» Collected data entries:
--*--

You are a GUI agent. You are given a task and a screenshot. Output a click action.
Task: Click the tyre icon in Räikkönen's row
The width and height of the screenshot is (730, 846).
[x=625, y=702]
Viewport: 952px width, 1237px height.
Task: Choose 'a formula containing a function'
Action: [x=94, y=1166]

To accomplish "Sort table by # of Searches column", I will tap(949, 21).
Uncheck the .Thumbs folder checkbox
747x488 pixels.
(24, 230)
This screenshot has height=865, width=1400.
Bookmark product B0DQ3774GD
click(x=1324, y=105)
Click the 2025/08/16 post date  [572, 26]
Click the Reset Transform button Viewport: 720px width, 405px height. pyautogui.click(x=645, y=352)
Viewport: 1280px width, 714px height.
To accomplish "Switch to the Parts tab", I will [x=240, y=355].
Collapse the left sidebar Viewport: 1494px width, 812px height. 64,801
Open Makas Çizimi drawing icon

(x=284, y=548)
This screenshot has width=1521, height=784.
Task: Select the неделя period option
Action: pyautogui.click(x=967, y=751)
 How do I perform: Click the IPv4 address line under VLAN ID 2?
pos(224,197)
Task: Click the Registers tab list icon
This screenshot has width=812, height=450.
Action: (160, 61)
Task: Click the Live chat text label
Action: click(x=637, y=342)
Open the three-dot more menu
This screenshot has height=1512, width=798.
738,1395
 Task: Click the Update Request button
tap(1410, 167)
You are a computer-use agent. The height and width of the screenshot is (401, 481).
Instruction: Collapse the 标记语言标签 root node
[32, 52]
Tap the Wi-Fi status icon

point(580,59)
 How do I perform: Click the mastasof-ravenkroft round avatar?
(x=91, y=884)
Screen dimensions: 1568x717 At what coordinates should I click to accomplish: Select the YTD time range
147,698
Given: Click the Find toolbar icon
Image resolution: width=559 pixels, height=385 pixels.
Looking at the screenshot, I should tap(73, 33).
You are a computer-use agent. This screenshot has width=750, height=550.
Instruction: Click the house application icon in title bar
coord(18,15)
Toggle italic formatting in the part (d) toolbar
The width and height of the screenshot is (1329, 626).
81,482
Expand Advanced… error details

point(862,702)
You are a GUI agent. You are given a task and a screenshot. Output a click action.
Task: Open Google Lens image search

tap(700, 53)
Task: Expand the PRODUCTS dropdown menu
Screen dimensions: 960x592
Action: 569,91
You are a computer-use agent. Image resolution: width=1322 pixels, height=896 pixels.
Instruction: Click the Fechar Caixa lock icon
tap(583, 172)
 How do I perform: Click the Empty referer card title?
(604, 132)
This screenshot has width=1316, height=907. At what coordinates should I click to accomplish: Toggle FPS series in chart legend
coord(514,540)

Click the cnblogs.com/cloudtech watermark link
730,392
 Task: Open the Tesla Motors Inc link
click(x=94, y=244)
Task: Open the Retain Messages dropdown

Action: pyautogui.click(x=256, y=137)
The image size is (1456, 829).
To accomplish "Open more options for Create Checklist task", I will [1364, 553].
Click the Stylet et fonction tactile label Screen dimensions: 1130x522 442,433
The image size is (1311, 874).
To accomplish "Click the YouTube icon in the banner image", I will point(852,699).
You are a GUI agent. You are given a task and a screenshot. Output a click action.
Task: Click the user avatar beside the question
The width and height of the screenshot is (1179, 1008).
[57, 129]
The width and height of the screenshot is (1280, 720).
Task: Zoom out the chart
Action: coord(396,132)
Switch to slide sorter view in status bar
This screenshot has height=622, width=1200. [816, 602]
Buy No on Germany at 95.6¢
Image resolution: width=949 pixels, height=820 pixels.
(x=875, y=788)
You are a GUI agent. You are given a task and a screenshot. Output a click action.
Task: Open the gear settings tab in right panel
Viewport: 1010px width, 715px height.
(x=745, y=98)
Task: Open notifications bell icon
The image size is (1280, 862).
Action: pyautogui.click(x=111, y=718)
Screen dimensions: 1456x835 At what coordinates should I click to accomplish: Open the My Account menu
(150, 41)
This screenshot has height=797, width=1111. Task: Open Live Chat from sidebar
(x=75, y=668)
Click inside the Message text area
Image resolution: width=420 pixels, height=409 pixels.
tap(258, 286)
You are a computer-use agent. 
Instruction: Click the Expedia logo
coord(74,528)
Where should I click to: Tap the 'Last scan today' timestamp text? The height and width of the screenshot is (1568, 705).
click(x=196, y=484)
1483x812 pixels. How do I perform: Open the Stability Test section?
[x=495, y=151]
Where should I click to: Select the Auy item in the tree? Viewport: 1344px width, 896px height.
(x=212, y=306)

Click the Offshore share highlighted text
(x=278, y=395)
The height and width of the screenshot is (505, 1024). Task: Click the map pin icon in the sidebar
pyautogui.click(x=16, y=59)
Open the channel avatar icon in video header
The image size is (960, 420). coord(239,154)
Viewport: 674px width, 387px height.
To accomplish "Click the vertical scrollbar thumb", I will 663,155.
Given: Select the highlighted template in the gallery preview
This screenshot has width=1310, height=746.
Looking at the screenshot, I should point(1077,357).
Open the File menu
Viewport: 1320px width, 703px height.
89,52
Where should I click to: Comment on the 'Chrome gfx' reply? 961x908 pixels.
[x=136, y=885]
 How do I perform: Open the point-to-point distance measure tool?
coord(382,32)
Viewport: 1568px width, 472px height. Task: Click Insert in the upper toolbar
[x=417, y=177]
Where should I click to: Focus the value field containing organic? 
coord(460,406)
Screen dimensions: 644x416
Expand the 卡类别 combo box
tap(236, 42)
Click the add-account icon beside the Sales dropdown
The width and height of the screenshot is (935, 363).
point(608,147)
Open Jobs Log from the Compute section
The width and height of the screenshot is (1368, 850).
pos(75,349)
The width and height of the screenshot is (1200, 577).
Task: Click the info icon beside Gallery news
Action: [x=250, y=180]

--*--

» Exercise instructions:
In full and without error, retype the entries above.

» Answer area:
You are a GUI agent. You are given a task and a screenshot. Output a click action.
Task: Click the tyre icon in Räikkönen's row
The width and height of the screenshot is (730, 846).
[x=625, y=702]
Viewport: 952px width, 1237px height.
Task: Choose 'a formula containing a function'
Action: [x=94, y=1166]

To accomplish "Sort table by # of Searches column", I will tap(949, 21).
Uncheck the .Thumbs folder checkbox
747x488 pixels.
(24, 230)
This screenshot has height=865, width=1400.
Bookmark product B0DQ3774GD
click(x=1324, y=105)
Click the 2025/08/16 post date  [572, 26]
Click the Reset Transform button Viewport: 720px width, 405px height. pyautogui.click(x=645, y=352)
Viewport: 1280px width, 714px height.
To accomplish "Switch to the Parts tab", I will [x=240, y=355].
Collapse the left sidebar Viewport: 1494px width, 812px height. 64,801
Open Makas Çizimi drawing icon

(x=284, y=548)
This screenshot has width=1521, height=784.
Task: Select the неделя period option
Action: pyautogui.click(x=967, y=751)
 How do I perform: Click the IPv4 address line under VLAN ID 2?
pos(224,197)
Task: Click the Registers tab list icon
This screenshot has width=812, height=450.
Action: (160, 61)
Task: Click the Live chat text label
Action: click(x=637, y=342)
Open the three-dot more menu
This screenshot has height=1512, width=798.
738,1395
 Task: Click the Update Request button
tap(1410, 167)
You are a computer-use agent. The height and width of the screenshot is (401, 481).
Instruction: Collapse the 标记语言标签 root node
[32, 52]
Tap the Wi-Fi status icon

point(580,59)
 How do I perform: Click the mastasof-ravenkroft round avatar?
(x=91, y=884)
Screen dimensions: 1568x717 At what coordinates should I click to accomplish: Select the YTD time range
147,698
Given: Click the Find toolbar icon
Image resolution: width=559 pixels, height=385 pixels.
Looking at the screenshot, I should tap(73, 33).
You are a computer-use agent. This screenshot has width=750, height=550.
Instruction: Click the house application icon in title bar
coord(18,15)
Toggle italic formatting in the part (d) toolbar
The width and height of the screenshot is (1329, 626).
81,482
Expand Advanced… error details

point(862,702)
You are a GUI agent. You are given a task and a screenshot. Output a click action.
Task: Open Google Lens image search

tap(700, 53)
Task: Expand the PRODUCTS dropdown menu
Screen dimensions: 960x592
Action: 569,91
You are a computer-use agent. Image resolution: width=1322 pixels, height=896 pixels.
Instruction: Click the Fechar Caixa lock icon
tap(583, 172)
 How do I perform: Click the Empty referer card title?
(604, 132)
This screenshot has width=1316, height=907. At what coordinates should I click to accomplish: Toggle FPS series in chart legend
coord(514,540)

Click the cnblogs.com/cloudtech watermark link
730,392
 Task: Open the Tesla Motors Inc link
click(x=94, y=244)
Task: Open the Retain Messages dropdown

Action: pyautogui.click(x=256, y=137)
The image size is (1456, 829).
To accomplish "Open more options for Create Checklist task", I will [1364, 553].
Click the Stylet et fonction tactile label Screen dimensions: 1130x522 442,433
The image size is (1311, 874).
To accomplish "Click the YouTube icon in the banner image", I will point(852,699).
You are a GUI agent. You are given a task and a screenshot. Output a click action.
Task: Click the user avatar beside the question
The width and height of the screenshot is (1179, 1008).
[57, 129]
The width and height of the screenshot is (1280, 720).
Task: Zoom out the chart
Action: coord(396,132)
Switch to slide sorter view in status bar
This screenshot has height=622, width=1200. [816, 602]
Buy No on Germany at 95.6¢
Image resolution: width=949 pixels, height=820 pixels.
(x=875, y=788)
You are a GUI agent. You are given a task and a screenshot. Output a click action.
Task: Open the gear settings tab in right panel
Viewport: 1010px width, 715px height.
(x=745, y=98)
Task: Open notifications bell icon
The image size is (1280, 862).
Action: pyautogui.click(x=111, y=718)
Screen dimensions: 1456x835 At what coordinates should I click to accomplish: Open the My Account menu
(150, 41)
This screenshot has height=797, width=1111. Task: Open Live Chat from sidebar
(x=75, y=668)
Click inside the Message text area
Image resolution: width=420 pixels, height=409 pixels.
tap(258, 286)
You are a computer-use agent. 
Instruction: Click the Expedia logo
coord(74,528)
Where should I click to: Tap the 'Last scan today' timestamp text? The height and width of the screenshot is (1568, 705).
click(x=196, y=484)
1483x812 pixels. How do I perform: Open the Stability Test section?
[x=495, y=151]
Where should I click to: Select the Auy item in the tree? Viewport: 1344px width, 896px height.
(x=212, y=306)

Click the Offshore share highlighted text
(x=278, y=395)
The height and width of the screenshot is (505, 1024). Task: Click the map pin icon in the sidebar
pyautogui.click(x=16, y=59)
Open the channel avatar icon in video header
The image size is (960, 420). coord(239,154)
Viewport: 674px width, 387px height.
To accomplish "Click the vertical scrollbar thumb", I will 663,155.
Given: Select the highlighted template in the gallery preview
This screenshot has width=1310, height=746.
Looking at the screenshot, I should point(1077,357).
Open the File menu
Viewport: 1320px width, 703px height.
89,52
Where should I click to: Comment on the 'Chrome gfx' reply? 961x908 pixels.
[x=136, y=885]
 How do I perform: Open the point-to-point distance measure tool?
coord(382,32)
Viewport: 1568px width, 472px height. Task: Click Insert in the upper toolbar
[x=417, y=177]
Where should I click to: Focus the value field containing organic? 
coord(460,406)
Screen dimensions: 644x416
Expand the 卡类别 combo box
tap(236, 42)
Click the add-account icon beside the Sales dropdown
The width and height of the screenshot is (935, 363).
point(608,147)
Open Jobs Log from the Compute section
The width and height of the screenshot is (1368, 850).
pos(75,349)
The width and height of the screenshot is (1200, 577).
Task: Click the info icon beside Gallery news
Action: [x=250, y=180]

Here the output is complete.